- Task instructions -
Please take the lines from the one holding "Click Rachel Schaeffer's profile avatar" through the one holding "Task: Click the half-tone" in the data below and copy them exactly.

- Given data -
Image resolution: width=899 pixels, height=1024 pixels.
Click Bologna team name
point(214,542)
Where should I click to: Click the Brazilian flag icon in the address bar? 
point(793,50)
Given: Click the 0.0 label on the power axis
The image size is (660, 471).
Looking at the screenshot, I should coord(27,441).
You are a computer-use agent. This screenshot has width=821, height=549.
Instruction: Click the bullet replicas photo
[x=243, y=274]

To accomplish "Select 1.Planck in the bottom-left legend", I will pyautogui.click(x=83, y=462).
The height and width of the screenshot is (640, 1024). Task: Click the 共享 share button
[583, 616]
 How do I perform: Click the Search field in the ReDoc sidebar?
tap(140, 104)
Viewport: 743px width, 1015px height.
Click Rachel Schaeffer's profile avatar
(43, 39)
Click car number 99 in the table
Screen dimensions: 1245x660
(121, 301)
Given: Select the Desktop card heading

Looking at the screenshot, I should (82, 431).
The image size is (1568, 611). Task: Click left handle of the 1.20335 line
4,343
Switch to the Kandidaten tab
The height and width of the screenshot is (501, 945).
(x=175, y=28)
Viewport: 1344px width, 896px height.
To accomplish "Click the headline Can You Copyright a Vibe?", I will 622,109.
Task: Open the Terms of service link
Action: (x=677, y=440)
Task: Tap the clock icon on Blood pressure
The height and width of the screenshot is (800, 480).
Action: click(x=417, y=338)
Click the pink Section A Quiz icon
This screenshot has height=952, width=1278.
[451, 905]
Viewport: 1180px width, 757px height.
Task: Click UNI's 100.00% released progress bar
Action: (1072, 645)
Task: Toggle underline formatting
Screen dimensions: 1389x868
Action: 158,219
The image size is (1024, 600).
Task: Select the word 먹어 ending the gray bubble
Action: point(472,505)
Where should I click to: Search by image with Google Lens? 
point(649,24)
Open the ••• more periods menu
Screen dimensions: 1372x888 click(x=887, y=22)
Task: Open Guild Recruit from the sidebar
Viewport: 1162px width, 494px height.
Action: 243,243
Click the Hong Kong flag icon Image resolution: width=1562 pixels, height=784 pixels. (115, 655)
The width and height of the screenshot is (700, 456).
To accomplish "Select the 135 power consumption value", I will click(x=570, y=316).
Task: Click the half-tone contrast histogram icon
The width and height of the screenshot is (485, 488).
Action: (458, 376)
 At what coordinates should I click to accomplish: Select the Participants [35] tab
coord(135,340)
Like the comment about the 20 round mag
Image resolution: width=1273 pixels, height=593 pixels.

- Result -
Click Rachel Schaeffer's profile avatar
(43, 39)
Click car number 99 in the table
Screen dimensions: 1245x660
(121, 301)
Given: Select the Desktop card heading

Looking at the screenshot, I should (82, 431).
The image size is (1568, 611). Task: Click left handle of the 1.20335 line
4,343
Switch to the Kandidaten tab
The height and width of the screenshot is (501, 945).
(x=175, y=28)
Viewport: 1344px width, 896px height.
To accomplish "Click the headline Can You Copyright a Vibe?", I will 622,109.
Task: Open the Terms of service link
Action: (x=677, y=440)
Task: Tap the clock icon on Blood pressure
The height and width of the screenshot is (800, 480).
Action: click(x=417, y=338)
Click the pink Section A Quiz icon
This screenshot has height=952, width=1278.
[451, 905]
Viewport: 1180px width, 757px height.
Task: Click UNI's 100.00% released progress bar
Action: (1072, 645)
Task: Toggle underline formatting
Screen dimensions: 1389x868
Action: 158,219
The image size is (1024, 600).
Task: Select the word 먹어 ending the gray bubble
Action: point(472,505)
Where should I click to: Search by image with Google Lens? 
point(649,24)
Open the ••• more periods menu
Screen dimensions: 1372x888 click(x=887, y=22)
Task: Open Guild Recruit from the sidebar
Viewport: 1162px width, 494px height.
Action: 243,243
Click the Hong Kong flag icon Image resolution: width=1562 pixels, height=784 pixels. (115, 655)
The width and height of the screenshot is (700, 456).
To accomplish "Select the 135 power consumption value", I will click(x=570, y=316).
Task: Click the half-tone contrast histogram icon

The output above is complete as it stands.